Tuesday, April 8, 2008

State of Charge

Up here in Massachusetts, the boating season seems a long way off. There’s been a layer of ice on the car windshield the last couple of mornings and the weekends have been write-offs. Daytime temperatures were consistently below freezing from November until the first weekend in March. I hadn’t been on board the boat between mid-December and then; partly because it was too cold to do anything anyway, and partly because I’d done a lousy job of setting up the cover. I arrived in mid-January to find it had sagged over the cockpit coamings and in front of the hatchway, forming twin pools that collected enough snow and rain to turn into a pair of 150-pound blocks of ice that effectively blocked access to the main hatch. The forehatch was locked from belowdecks. It was too cold to do anything about it, so I went home, after stabbing a few holes in the tarp for drainage when the inevitable thaw arrived.

In February I went back, and found the pools had grown to the point where a small boy could have ice-skated on them. Fearing their immense weight would damage something, I arranged for the boatyard to attack the ice floes with hammers and cold chisels.

When I did eventually get on board a couple of weeks ago, after ripping the collapsed framework and tarp off the boat, I found some good things and some not so good things.

The good – I’d dreamt that the bilge had filled with rainwater until it lapped at the cabin sole and then frozen solid. Irrational, I know, but there you are. It was actually dry as a bone, bar an inch at the bottom of the sump that the pickup tube hadn’t reached.
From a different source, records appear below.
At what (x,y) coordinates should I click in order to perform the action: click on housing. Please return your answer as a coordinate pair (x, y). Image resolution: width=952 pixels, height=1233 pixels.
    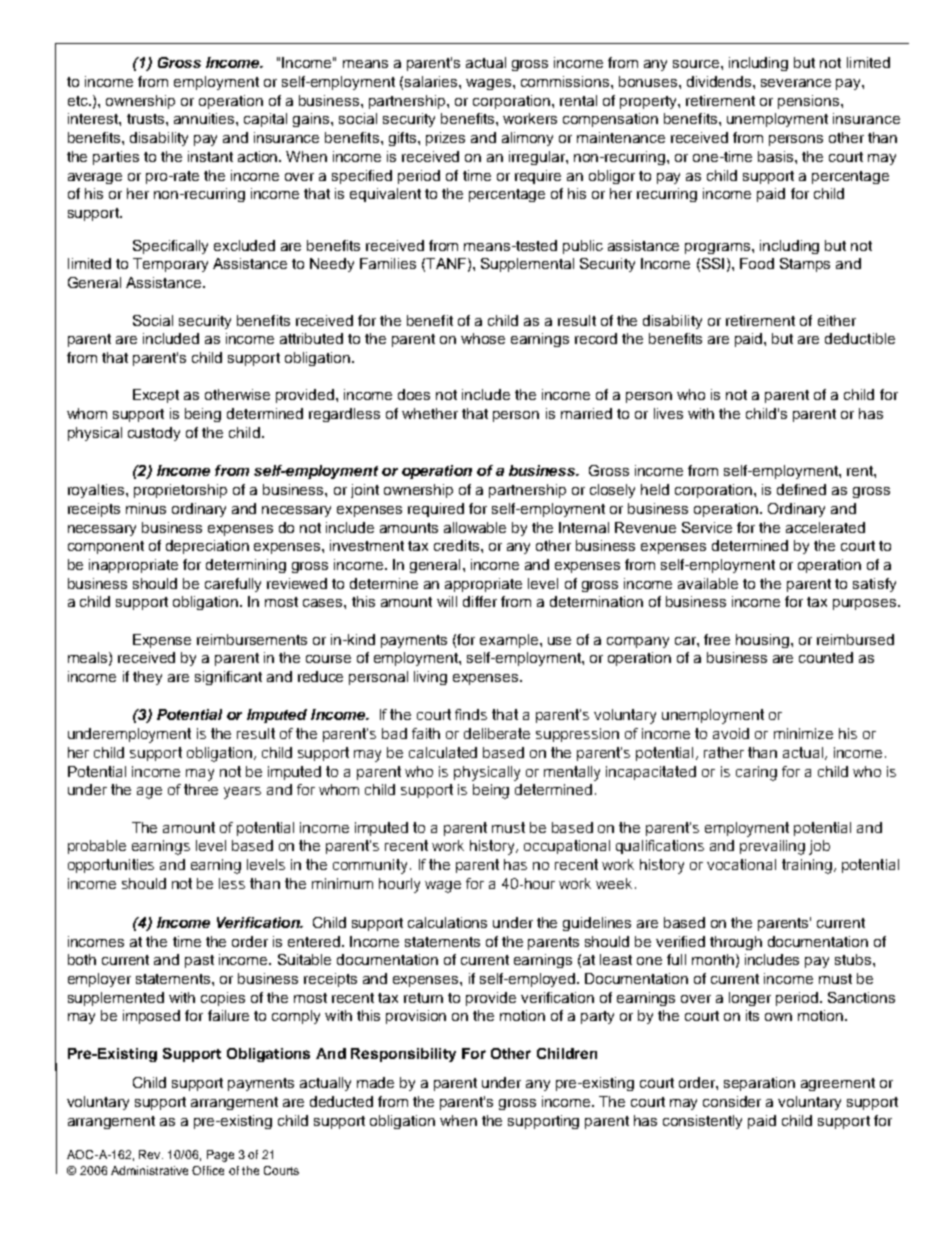
    Looking at the image, I should click on (764, 641).
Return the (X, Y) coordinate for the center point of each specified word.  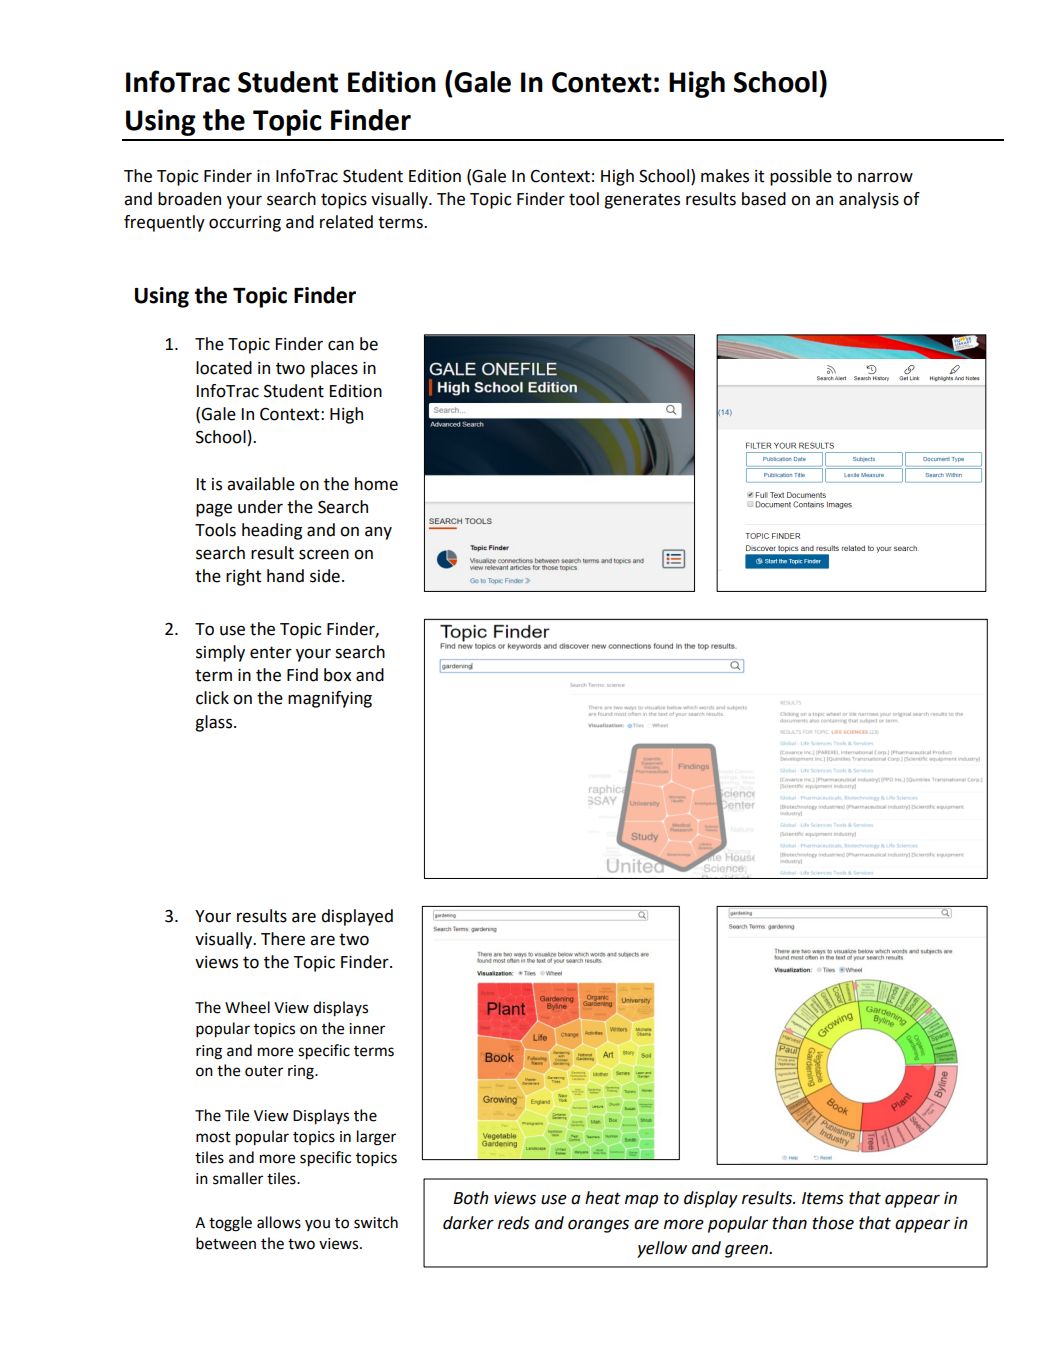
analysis (869, 200)
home (376, 484)
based (764, 199)
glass (213, 723)
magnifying (330, 699)
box (337, 675)
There (283, 939)
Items (823, 1198)
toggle (230, 1224)
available (261, 484)
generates (642, 201)
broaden (189, 199)
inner (367, 1029)
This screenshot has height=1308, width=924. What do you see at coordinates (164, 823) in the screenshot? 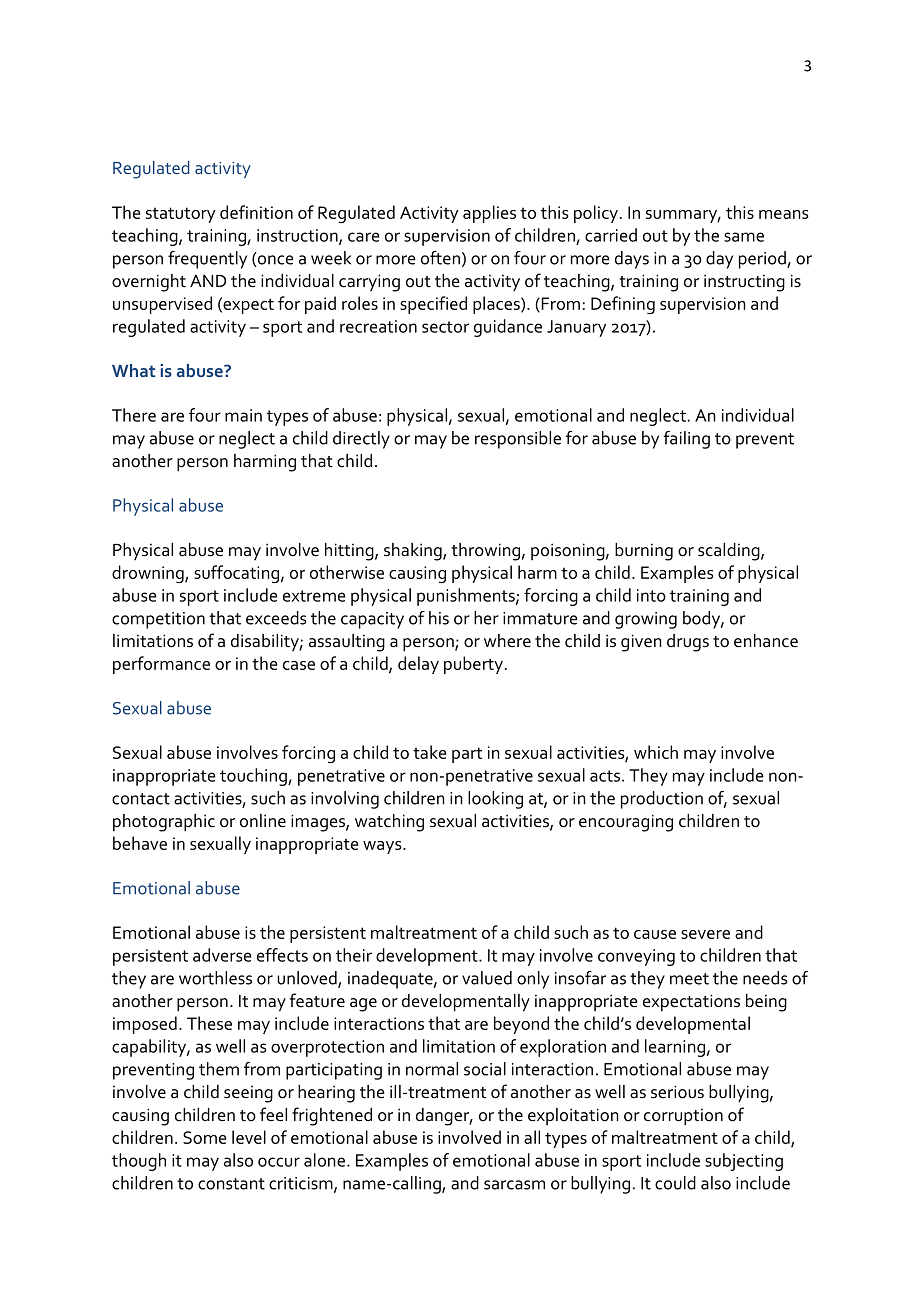
I see `photographic` at bounding box center [164, 823].
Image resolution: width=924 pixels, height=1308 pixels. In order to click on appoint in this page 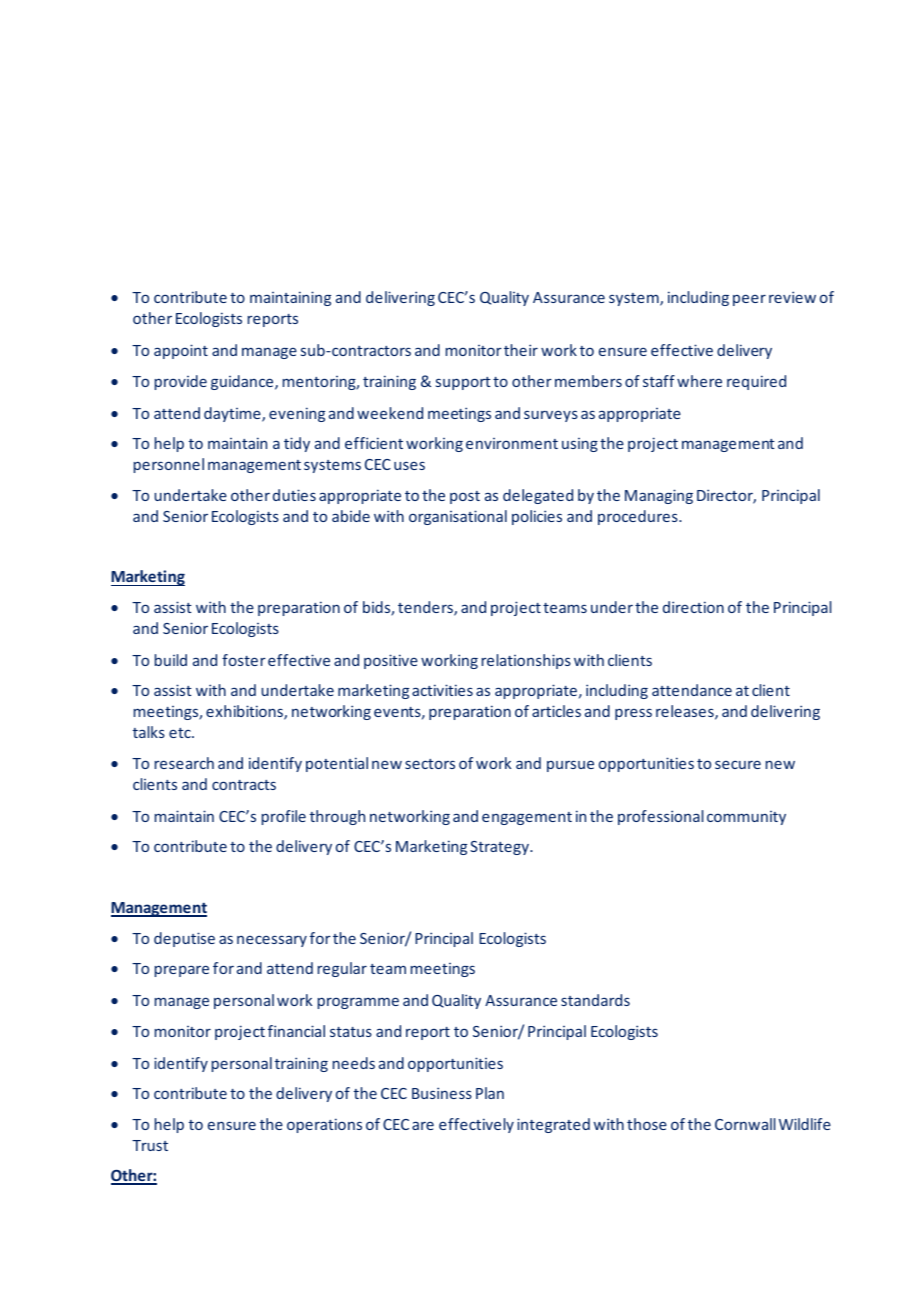, I will do `click(181, 351)`.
Knowing that a keel-stepped mast is an invitation for water to enter a boat, I’d emptied a gallon of RV antifreeze into the sump back in November, and left the bilge pump switched on. The antifreeze kept ice from fouling the float switch and everything did its job. What I should have done at layup time was pull the depth transducer so trapped water could find a way out before it rose above the sole.

Also good – the interior smelled dry and sweet, with not a hint of mold or mildew or rust anywhere. Obviously, enough light had penetrated the white tarps to keep the two Nicro solar vents whirring away all winter.

The not so good: Friends who borrowed the boat last year had left a full winecask on board, and I’d forgotten to take it home. The contents had frozen and expanded enough to burst the bladder. When it thawed… you can guess the rest. Thankfully, it was white wine. Sauterne in the bilge leaves a much less distinctive odour than a pinot noir or merlot.

The bad: I thought I had switched the forward electric bilge pump off back in December, but it turns out I hadn’t. It sits in the forward bilge, ahead of the mast, and is one of those that turns itself on momentarily every few minutes to sense the water level, and then pumps the offending H20 into the main bilge. Over the space of two and a half months this, combined with the occasional draw from the main bilge pump, had sucked the house battery dry. It was stone cold dead. Battery electrolyte won’t freeze unless the battery is more than 25 per cent discharged, which my battery obviously was; it scarcely registered on the multimeter, and wouldn’t even take a charge. Inspection revealed that the electrolyte (which I’d topped off last fall) in three of the chambers was below the top of the plates.

Not being as dumb as this makes me sound, I did have an automotive, supposedly automatic float charger hooked up to the house battery. I suspect this was my downfall. The charger had, I think, failed to switch itself off, and had overcharged the battery, leading to electrolyte loss and something horrible called plate sulfation. The battery discharged and froze solid. In short, a combination of carelessness and bad luck had ruined an expensive battery. On the other hand the starter battery, which I’d left disconnected from everything, still showed a relatively healthy 12.5 volts.

So, I’m down $120 for a new Group 27 deep cycle battery. Two, actually, because this spring’s main project was going to be expanding the size of the house battery bank. Maybe I’ll just switch over to LED lights instead. ..

2 comments:

J Duncan Gould said...

It's a sad state of affairs when you're dreaming about the boatyard! Somebody made the analogy regarding those bilge pumps that come on every ten or fifteen minutes that it's like having your car start every quarter hour just in case you needed it. I think the poor pump would come on something like 52,560 times a year; that's dubious engineering. I sincerely hope you get Spring soon, it sounds like you need it! Cheers, Duncan Gould

XML Aficionado said...

Ahhh, the vision of spring and the coming boating season. I launched last week, and - to my great pleasure - found that my batteries have survied the winter intact. I can confirm that the disconnect strategy works best - at least it does for me.